Regulation of GLUT-4 phosphorylation by intracellular calcium in adipocytes.

Sustained elevations in cytosolic calcium concentrations ([Ca2+]i) have been shown to render insulin target cells resistant to insulin action. In this study we examined the mechanisms of the detrimental effect of high levels of [Ca2+]i on insulin-induced 2-deoxyglucose (2-DOG) uptake. To elevate [Ca2+]i, we incubated rat adipocytes with either 40 mM potassium (K+) or 20 ng/ml PTH for 1 h for in vitro experiments and injected rats with PTH (injections of 50 micrograms, ip, every hour for 3 h) for in vivo studies.
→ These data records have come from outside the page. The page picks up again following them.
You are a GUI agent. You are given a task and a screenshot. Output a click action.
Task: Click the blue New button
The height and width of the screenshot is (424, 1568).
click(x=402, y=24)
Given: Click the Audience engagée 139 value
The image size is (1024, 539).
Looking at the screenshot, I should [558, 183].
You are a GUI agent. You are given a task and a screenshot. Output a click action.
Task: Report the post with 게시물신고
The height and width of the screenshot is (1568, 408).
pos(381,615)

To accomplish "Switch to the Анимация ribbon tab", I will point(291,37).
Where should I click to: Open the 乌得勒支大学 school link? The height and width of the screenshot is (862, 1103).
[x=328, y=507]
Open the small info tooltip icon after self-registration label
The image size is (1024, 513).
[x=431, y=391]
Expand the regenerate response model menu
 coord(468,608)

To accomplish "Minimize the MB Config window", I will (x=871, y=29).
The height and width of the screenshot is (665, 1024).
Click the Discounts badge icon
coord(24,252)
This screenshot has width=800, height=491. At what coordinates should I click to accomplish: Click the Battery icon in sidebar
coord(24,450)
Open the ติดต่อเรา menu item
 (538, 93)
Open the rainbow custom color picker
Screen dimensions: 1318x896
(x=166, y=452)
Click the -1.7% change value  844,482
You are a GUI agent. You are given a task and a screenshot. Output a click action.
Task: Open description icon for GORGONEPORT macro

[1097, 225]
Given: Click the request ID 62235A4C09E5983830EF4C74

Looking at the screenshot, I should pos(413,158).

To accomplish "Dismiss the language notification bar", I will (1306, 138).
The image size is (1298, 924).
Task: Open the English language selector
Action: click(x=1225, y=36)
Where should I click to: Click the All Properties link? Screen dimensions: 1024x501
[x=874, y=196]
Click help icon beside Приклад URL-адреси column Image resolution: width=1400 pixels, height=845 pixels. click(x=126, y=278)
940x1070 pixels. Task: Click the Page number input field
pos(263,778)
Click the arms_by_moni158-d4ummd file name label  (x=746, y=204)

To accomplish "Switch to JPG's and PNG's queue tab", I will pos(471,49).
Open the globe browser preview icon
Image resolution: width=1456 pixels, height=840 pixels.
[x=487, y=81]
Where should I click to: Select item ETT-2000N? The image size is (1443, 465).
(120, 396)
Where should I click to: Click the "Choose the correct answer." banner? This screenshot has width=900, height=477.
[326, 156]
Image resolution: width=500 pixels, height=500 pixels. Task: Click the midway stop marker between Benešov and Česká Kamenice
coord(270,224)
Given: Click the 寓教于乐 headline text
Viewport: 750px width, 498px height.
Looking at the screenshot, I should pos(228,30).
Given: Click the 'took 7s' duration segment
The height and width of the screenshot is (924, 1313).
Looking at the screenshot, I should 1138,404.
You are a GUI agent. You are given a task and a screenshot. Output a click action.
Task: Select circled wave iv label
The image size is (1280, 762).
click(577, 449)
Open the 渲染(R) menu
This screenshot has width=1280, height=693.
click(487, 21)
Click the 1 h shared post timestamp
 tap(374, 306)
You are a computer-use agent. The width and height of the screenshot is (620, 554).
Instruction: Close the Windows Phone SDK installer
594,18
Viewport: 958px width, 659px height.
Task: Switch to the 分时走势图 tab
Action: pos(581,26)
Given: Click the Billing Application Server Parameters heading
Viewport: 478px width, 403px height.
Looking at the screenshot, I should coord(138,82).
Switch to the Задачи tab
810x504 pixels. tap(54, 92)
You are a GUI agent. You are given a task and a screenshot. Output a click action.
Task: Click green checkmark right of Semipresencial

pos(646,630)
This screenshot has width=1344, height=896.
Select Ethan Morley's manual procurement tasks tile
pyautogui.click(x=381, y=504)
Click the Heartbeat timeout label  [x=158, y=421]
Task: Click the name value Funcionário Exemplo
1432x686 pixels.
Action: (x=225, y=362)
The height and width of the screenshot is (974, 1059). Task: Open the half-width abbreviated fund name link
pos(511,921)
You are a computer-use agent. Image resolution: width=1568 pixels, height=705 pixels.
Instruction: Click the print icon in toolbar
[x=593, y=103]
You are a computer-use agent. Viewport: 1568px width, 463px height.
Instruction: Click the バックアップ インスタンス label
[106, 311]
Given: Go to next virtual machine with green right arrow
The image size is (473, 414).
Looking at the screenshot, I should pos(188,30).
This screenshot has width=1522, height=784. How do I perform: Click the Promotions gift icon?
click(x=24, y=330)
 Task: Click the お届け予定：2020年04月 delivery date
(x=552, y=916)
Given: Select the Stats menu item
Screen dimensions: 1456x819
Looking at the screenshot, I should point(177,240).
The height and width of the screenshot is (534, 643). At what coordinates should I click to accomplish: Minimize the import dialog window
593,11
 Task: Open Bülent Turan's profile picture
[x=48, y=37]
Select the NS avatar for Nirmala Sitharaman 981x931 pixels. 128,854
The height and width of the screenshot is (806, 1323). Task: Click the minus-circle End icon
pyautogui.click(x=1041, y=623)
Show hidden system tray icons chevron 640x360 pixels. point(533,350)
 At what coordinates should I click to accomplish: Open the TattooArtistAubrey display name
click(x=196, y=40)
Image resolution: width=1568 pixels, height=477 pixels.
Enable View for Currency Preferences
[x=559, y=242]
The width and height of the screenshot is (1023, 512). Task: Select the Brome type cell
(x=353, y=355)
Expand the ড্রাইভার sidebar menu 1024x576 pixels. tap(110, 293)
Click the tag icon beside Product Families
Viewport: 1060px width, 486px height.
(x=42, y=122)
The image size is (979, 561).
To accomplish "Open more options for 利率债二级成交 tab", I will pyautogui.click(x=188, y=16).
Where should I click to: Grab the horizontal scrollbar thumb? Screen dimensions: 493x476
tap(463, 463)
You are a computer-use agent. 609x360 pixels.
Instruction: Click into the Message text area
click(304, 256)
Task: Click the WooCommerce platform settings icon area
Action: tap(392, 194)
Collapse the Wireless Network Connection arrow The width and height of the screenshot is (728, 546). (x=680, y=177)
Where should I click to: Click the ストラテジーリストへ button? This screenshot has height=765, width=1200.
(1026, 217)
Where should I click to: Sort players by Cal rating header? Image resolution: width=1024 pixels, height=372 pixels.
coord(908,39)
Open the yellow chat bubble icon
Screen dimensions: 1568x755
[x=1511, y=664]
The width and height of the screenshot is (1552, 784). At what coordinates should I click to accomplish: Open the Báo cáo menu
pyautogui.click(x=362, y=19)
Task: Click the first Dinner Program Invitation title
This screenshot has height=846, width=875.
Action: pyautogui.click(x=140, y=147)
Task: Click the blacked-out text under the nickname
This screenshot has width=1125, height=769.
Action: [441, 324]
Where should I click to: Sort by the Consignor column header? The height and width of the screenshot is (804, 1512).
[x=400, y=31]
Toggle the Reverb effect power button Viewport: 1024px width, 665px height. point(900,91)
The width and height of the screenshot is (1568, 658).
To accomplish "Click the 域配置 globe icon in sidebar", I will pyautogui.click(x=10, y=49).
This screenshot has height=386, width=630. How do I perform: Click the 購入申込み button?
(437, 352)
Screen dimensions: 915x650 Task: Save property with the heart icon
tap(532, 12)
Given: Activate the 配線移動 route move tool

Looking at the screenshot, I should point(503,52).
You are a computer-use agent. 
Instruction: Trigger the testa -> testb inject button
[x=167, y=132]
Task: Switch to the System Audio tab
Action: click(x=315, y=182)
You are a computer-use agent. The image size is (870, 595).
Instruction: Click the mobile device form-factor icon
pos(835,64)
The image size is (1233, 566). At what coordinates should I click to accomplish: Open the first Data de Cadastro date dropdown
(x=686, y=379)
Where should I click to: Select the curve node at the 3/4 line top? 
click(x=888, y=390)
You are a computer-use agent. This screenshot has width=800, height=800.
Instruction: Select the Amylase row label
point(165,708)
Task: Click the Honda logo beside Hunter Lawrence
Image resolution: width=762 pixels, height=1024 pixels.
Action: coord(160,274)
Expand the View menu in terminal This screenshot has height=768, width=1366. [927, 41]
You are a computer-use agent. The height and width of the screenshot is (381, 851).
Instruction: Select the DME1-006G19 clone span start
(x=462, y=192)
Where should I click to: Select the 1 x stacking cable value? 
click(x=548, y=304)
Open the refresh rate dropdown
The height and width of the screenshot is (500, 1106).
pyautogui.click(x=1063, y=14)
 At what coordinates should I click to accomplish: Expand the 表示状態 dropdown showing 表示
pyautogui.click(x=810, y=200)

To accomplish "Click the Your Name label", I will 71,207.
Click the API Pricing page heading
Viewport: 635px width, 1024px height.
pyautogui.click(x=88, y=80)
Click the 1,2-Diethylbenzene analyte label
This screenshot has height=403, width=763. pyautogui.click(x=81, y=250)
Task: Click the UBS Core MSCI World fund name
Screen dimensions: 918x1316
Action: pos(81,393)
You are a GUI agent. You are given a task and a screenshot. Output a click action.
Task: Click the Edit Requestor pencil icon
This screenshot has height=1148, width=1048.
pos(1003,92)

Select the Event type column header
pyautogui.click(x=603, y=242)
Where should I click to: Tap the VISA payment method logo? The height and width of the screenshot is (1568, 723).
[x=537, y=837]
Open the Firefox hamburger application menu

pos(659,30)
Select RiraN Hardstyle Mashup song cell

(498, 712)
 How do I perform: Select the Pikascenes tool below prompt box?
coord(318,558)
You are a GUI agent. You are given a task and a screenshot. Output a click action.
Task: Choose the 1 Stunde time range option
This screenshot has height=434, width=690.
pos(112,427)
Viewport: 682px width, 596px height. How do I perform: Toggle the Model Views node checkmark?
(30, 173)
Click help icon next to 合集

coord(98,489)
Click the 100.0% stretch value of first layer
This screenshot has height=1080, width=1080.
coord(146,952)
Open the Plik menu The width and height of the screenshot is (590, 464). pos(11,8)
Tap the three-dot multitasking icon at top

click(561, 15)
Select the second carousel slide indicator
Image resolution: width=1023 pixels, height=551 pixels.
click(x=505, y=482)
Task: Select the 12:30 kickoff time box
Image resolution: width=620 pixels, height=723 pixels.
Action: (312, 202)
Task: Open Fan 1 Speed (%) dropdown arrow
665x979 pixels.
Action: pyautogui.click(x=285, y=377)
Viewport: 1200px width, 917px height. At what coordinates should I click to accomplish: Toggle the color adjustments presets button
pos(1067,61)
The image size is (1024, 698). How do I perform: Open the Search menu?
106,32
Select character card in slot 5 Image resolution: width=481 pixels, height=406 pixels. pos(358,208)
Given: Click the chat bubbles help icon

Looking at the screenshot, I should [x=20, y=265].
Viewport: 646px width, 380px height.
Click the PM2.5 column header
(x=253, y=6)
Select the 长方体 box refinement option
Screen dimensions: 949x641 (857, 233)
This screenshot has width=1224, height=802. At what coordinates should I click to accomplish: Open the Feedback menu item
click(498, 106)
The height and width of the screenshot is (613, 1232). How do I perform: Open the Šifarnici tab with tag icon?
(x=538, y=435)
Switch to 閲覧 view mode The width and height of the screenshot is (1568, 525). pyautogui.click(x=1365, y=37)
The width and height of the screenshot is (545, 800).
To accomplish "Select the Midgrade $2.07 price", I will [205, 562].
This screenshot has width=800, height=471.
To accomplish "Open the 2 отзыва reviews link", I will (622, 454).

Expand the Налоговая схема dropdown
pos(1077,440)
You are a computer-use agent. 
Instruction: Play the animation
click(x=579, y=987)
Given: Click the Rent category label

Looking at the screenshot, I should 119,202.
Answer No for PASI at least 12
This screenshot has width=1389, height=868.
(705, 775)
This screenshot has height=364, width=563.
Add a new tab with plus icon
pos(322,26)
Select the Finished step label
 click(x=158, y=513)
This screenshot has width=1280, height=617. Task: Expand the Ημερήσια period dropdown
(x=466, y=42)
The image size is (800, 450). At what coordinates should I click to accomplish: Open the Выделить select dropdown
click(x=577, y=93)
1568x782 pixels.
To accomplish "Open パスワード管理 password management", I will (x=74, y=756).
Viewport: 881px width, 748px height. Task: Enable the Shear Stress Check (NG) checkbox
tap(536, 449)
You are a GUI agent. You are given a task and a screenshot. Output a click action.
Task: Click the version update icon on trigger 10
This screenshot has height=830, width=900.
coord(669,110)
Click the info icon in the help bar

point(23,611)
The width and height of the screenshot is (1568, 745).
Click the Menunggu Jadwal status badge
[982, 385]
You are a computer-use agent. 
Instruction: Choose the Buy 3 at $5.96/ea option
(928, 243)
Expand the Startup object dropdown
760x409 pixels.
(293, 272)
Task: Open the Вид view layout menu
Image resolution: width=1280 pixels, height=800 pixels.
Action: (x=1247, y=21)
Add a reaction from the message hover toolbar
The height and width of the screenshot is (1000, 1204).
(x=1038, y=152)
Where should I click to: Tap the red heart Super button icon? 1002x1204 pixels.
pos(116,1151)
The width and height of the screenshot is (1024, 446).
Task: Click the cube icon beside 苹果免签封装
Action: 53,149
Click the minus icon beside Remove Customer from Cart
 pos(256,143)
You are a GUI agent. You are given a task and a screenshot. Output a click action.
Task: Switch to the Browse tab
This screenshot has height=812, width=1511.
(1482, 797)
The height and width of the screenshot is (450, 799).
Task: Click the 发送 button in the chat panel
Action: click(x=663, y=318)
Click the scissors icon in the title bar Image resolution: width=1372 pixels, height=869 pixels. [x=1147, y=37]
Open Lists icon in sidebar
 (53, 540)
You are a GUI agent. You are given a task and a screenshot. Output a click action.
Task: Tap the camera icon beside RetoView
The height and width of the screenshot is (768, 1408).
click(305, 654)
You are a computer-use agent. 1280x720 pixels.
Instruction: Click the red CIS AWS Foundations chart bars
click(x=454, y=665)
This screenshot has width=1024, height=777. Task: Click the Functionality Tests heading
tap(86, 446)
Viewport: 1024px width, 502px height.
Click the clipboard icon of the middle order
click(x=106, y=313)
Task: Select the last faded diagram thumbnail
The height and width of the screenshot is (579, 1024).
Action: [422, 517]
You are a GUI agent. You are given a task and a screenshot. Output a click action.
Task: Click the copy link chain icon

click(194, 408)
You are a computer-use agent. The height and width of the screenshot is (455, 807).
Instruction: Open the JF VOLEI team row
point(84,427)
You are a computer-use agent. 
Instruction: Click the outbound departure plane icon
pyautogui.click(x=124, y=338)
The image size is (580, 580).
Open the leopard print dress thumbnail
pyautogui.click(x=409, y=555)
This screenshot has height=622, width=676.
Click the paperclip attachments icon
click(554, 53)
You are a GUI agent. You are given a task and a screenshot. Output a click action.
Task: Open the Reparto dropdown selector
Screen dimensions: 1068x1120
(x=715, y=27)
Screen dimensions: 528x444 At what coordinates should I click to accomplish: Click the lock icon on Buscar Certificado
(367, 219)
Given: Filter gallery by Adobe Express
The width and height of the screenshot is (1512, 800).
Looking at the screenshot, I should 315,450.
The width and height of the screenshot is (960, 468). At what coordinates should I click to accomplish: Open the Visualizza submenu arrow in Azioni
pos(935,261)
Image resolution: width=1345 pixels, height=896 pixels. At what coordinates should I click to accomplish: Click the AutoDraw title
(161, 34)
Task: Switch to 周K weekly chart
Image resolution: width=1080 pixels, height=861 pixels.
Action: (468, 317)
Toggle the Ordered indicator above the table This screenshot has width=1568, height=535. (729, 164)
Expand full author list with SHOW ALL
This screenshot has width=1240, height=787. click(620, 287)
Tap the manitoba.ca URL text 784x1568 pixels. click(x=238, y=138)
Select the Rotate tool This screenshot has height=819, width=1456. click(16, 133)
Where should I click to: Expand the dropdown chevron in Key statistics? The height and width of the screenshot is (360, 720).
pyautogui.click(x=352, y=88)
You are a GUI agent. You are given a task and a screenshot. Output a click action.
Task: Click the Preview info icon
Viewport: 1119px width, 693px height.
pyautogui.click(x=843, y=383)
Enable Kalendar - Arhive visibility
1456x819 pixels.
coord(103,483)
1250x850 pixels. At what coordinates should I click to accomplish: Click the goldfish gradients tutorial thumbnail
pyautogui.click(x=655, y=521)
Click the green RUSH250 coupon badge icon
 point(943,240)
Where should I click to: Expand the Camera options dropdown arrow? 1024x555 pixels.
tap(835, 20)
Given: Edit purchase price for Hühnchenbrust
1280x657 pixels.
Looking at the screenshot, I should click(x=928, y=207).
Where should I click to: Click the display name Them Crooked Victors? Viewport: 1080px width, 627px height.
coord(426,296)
Adipocytes with elevated [Ca2+]i demonstrated a 30% decrease in insulin-stimulated 2-DOG uptake. A calcium channel blocker (nitrendipine) and a cAMP antagonist (RpcAMP) each partially restored insulin-stimulated glucose transport, but together they completely restored 2-DOG uptake. Concomitantly, we found a significant increase in phosphorylation of GLUT-4 in adipocytes with elevated [Ca2+]i. This change in GLUT-4 phosphorylation was also attenuated by nitrendipine and RpcAMP. These observations confirm that elevated [Ca2+]i diminishes insulin-stimulated glucose transport and suggest that increased phosphorylation of GLUT-4 in adipocytes with high [Ca2+]i may alter its intrinsic activity.